"Bir nisan ikindisi...
Bağrımda bir çiçek yolunu kaybetmiş mezrada, ağıt yakılırken,
Vakit kurşun sessizliği yüreğimin kuytusunda.
Sırf senin çiçeklerin yeşersin diye, toprak dolduruyorum ben..."
...
Gerçekle yaralanmak, bir yalanla oyalanmaktan iyidir.
... Bir yalana mı inanmak isterdik yoksa olmasını istediğimiz gibi mi inandırırdık kendimizi...?
Her seferinde tabiri uygunsa tosladığımız duvar, hâlâ bir ders aldırmazken söylenen sözlerin değil de düşüncelerin askıda kalmasını nasıl olurda kaldırır hâle geldik. Geldik mi? Bana kalırsa geldik, çünkü çoğu olayları sinemize çekerken, asıl davranışlarımızı sergileyemez olduk. En büyük korkuydu, kaybetme korkusu... Unutmayın!
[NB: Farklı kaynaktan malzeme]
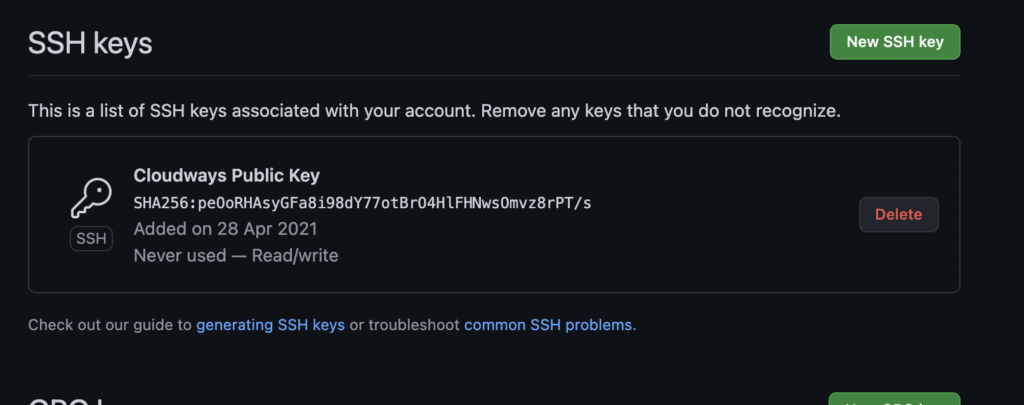The image size is (1024, 405).
Task: Select the Cloudways Public Key title
Action: 226,176
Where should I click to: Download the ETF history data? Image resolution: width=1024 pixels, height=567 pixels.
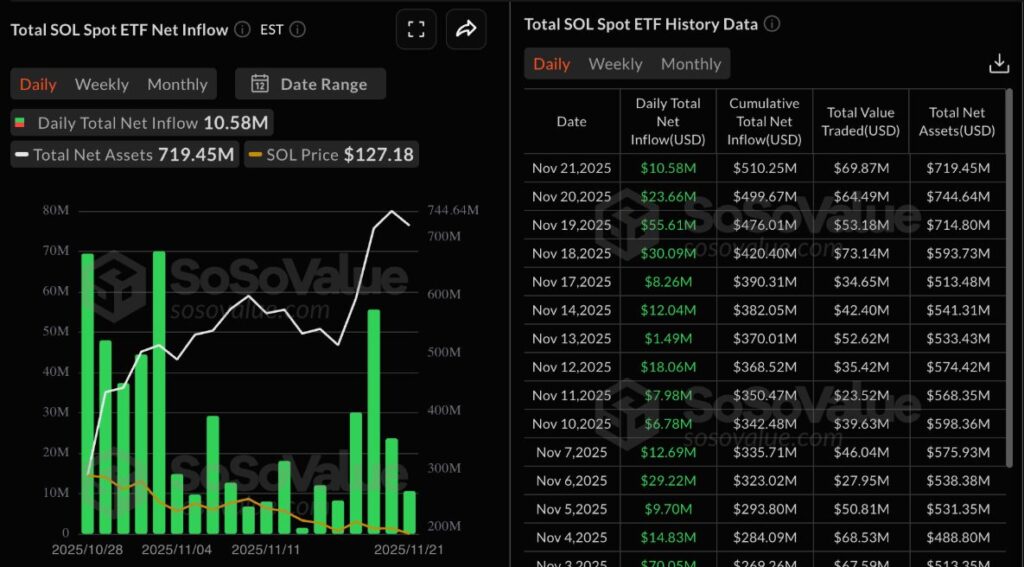(x=998, y=64)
Kazanılmamış bir şey kaybedilmez...
Bastırılmış bütün duygu ve düşüncelerin değerli olduğunu sadece biz biliyorduk. Karşı tarafın ne dediği, ne yaptığı ya da ne yapmak istemediğini kendimize göre ayarlamaya çalıştık, olmaz! Biz, bizler değer verdiğimiz için değerliydi bazı duygular.
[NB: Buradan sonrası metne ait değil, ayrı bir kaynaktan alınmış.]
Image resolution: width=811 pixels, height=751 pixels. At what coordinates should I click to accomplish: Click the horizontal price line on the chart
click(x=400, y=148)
Ders niteliğinde olur bazı şeyler. Zaten karşı tarafta denemek isteyebilir sizi. Ölçer duygularınızı, düşüncelerinizi. Düşünmez doğru mu, yanlış mı diye... Sevgi sınanır mı? Öğrenin! Her şeyin herkese söylenmemesi gereken bir ortamdayız.
Kime, neden, nasıl yenildik? Yok yok bu yenilgi değildi herhangi biride yoktu ortada. Duygular vardı ve kendi iç dünyamızda büyüttüğümüz düşünceler ... Kimseye hesap vermek zorunda olmadığımız. Boş verin! Kimi nasıl seviyor iseniz sevin...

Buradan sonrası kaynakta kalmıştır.